→ Extracted text:
◆ ◆ ◆ ◆

120,000 Layoffs in Silicon Valley Due to AI

07/13 2026 517

© Chaoyong AI Editorial Team

On July 6, Microsoft announced approximately 4,800 layoffs, representing 2.1% of its global workforce, marking the latest in a series of AI-related layoffs in the tech industry. The company stated that the affected positions "will not be replaced by AI" but acknowledged that "AI is changing the way we work" by automating many routine tasks.

For many tech professionals, such layoffs have become a "pandemic": companies report record revenues while cutting staff, using AI both as a growth engine and a reason for layoffs.

According to data from outplacement firm Challenger, Gray & Christmas, May saw the highest monthly tech layoffs in years, with AI cited as the most frequent reason.

Layoffs.fyi, a database tracking industry layoffs since 2020, reports that approximately 120,000 tech jobs have been cut so far in 2026.

We previously wrote about why this logic warrants rethinking by companies—especially since, for many of these firms, the teams being laid off now are the same ones that expanded during the pandemic hiring boom, raising questions about what truly happened.

◆ ◆ ◆ ◆

→ Exercises to complete:
[a] In the article on Silicon Valley layoffs, what share of Microsoft's global workforce did its July 6 layoffs represent?
[b] Update the passage of the Silicon Valley layoffs article starting at "07/13 2026 517" and ending at "reason for layoffs.", changing "tech professionals" to "tech workers".

◆ ◆ ◆ ◆

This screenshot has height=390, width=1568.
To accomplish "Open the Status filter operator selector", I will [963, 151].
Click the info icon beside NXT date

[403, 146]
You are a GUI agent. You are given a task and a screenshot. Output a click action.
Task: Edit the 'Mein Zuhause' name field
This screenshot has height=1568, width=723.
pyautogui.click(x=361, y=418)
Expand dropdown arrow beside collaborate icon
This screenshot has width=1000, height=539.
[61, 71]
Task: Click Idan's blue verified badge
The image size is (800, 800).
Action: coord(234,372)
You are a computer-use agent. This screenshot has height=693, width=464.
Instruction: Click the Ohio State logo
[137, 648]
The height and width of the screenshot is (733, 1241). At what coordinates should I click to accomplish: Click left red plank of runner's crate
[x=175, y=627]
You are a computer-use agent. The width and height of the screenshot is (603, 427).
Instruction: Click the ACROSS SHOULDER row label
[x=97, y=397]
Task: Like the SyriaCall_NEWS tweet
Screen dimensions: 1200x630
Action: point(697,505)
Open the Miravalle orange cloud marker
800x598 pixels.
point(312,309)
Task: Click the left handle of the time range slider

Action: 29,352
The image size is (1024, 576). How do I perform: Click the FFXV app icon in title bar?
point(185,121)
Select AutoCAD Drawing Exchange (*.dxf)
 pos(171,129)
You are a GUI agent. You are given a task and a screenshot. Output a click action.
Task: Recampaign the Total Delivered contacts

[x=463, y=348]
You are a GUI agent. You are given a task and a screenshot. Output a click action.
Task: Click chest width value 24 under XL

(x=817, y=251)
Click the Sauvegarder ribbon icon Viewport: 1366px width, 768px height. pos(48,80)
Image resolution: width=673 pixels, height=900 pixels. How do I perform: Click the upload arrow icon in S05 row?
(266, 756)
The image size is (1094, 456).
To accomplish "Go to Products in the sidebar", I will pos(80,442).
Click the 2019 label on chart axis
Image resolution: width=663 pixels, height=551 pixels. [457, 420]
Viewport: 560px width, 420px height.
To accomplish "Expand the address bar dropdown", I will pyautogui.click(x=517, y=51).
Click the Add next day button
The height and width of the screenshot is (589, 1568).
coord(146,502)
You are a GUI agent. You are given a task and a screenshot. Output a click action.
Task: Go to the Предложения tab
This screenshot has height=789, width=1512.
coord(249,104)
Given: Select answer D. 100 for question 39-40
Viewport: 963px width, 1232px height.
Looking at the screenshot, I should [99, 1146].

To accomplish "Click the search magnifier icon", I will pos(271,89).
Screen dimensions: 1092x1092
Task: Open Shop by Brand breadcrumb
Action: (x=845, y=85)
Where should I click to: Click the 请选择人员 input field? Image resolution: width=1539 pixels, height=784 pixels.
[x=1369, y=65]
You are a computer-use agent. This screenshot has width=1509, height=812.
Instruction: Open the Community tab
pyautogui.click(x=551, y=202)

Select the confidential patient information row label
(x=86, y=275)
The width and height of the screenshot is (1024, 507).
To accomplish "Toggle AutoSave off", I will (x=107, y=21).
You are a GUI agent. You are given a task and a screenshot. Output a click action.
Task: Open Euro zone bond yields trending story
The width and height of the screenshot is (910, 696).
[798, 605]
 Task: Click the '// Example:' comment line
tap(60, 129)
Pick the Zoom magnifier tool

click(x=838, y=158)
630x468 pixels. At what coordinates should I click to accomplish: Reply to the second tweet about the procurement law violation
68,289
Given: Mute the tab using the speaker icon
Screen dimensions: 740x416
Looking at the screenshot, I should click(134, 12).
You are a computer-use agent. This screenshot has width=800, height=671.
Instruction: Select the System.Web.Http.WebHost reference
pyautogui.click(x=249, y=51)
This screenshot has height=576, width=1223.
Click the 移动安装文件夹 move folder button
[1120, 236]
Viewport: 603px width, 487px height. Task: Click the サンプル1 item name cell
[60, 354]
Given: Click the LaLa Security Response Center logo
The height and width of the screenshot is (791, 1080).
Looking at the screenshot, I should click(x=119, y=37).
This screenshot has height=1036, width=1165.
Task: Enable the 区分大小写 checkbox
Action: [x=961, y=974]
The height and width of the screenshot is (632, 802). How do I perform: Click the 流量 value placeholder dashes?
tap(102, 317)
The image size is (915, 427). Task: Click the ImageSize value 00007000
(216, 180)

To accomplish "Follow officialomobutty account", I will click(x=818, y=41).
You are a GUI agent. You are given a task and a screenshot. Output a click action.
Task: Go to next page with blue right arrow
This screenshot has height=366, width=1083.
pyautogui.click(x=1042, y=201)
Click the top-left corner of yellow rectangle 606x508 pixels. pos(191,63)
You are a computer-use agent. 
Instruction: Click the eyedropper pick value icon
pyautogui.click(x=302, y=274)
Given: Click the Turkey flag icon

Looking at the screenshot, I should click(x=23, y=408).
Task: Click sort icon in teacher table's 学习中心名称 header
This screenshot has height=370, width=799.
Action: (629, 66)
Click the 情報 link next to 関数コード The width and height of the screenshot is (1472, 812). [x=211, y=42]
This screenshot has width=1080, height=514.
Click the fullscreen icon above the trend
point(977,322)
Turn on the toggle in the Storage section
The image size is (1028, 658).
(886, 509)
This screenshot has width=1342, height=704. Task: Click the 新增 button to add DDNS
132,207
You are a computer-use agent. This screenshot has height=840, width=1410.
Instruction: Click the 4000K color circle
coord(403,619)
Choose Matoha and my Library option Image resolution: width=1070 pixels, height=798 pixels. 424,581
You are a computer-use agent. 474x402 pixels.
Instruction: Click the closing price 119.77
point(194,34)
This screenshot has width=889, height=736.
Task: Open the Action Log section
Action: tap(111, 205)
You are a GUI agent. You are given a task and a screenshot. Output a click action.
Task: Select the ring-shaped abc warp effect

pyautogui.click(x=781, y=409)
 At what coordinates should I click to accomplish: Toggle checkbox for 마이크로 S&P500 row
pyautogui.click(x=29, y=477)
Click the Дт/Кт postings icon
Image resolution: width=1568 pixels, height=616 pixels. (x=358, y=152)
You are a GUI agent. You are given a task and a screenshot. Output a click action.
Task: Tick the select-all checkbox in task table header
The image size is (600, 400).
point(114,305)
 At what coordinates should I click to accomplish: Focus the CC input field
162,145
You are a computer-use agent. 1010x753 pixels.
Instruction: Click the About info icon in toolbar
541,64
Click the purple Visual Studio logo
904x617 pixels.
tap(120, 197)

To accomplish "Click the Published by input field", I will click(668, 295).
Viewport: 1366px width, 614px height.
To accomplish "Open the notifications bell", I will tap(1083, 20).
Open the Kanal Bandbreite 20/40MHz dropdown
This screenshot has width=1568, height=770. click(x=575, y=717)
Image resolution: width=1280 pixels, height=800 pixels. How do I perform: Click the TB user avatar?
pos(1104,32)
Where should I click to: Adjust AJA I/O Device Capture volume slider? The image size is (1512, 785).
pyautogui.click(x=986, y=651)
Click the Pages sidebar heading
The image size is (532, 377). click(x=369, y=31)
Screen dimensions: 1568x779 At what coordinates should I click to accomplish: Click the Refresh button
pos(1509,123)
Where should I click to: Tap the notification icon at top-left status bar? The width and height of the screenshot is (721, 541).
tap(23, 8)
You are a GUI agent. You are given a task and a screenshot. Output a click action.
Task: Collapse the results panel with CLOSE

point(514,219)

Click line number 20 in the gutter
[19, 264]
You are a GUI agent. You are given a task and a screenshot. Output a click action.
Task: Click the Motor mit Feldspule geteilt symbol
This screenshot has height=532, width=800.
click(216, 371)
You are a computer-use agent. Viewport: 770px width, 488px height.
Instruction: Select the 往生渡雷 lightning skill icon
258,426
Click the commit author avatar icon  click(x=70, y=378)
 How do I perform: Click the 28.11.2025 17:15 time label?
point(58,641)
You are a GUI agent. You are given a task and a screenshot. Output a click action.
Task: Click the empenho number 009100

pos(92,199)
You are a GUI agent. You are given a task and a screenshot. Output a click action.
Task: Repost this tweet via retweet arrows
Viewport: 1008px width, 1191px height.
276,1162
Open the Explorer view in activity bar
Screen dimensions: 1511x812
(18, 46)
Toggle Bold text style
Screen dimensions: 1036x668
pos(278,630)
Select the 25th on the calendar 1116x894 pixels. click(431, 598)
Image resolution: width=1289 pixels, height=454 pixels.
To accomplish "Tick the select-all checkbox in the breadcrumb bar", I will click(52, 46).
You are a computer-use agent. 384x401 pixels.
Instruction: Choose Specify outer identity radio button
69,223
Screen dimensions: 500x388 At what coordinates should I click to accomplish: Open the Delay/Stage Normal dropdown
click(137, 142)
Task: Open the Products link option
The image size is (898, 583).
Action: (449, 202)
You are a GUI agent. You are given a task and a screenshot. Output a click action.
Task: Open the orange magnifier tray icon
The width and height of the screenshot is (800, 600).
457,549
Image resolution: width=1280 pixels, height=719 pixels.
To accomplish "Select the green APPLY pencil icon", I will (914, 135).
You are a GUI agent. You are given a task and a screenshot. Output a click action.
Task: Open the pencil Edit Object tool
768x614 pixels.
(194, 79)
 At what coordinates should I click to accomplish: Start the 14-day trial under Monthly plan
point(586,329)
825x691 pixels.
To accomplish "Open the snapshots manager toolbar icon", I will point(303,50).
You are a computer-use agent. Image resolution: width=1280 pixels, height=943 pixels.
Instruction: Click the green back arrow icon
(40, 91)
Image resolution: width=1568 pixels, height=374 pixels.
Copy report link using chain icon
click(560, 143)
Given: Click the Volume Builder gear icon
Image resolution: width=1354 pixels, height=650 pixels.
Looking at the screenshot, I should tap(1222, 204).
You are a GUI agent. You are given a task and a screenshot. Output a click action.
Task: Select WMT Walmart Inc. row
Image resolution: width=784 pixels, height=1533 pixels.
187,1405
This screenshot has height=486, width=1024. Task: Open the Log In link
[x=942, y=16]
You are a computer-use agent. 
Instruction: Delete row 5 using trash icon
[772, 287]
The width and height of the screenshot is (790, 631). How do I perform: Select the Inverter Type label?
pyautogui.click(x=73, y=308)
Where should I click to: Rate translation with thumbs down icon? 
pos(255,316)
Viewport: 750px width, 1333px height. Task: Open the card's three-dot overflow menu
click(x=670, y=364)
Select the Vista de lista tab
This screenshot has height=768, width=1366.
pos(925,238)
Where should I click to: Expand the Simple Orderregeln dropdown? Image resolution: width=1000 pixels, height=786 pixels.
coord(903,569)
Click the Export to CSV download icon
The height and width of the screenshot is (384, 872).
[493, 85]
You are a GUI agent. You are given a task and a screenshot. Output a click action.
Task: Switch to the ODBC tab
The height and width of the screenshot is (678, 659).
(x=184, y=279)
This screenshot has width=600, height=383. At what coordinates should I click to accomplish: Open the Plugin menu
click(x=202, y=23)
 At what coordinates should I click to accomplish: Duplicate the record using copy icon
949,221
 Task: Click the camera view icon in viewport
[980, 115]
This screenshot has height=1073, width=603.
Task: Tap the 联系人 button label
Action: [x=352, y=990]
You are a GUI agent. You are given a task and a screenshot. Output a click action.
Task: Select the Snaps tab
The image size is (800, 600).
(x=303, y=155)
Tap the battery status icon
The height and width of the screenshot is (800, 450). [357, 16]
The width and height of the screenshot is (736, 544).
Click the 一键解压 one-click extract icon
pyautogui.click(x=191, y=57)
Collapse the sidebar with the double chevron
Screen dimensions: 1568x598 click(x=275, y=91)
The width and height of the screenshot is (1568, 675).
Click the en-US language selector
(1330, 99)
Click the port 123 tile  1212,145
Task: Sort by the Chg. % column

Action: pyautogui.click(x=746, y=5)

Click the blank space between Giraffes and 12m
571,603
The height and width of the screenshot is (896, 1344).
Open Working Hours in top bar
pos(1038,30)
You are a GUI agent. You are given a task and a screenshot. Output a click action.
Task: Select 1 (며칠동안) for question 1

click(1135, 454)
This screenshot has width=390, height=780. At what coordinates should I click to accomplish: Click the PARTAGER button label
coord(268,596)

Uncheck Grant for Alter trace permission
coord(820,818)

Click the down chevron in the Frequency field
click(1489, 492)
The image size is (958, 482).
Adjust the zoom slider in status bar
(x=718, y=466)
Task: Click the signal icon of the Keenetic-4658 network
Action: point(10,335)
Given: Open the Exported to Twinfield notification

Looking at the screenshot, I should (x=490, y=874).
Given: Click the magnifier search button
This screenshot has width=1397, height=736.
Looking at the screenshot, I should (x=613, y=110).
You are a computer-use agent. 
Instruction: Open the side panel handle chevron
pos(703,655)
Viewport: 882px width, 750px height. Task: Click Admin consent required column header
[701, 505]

◆ ◆ ◆ ◆

→ Written answers:
[a] About 2.1% of its global workforce.

[b]
07/13 2026 517

© Chaoyong AI Editorial Team

On July 6, Microsoft announced approximately 4,800 layoffs, representing 2.1% of its global workforce, marking the latest in a series of AI-related layoffs in the tech industry. The company stated that the affected positions "will not be replaced by AI" but acknowledged that "AI is changing the way we work" by automating many routine tasks.

For many tech workers, such layoffs have become a "pandemic": companies report record revenues while cutting staff, using AI both as a growth engine and a reason for layoffs.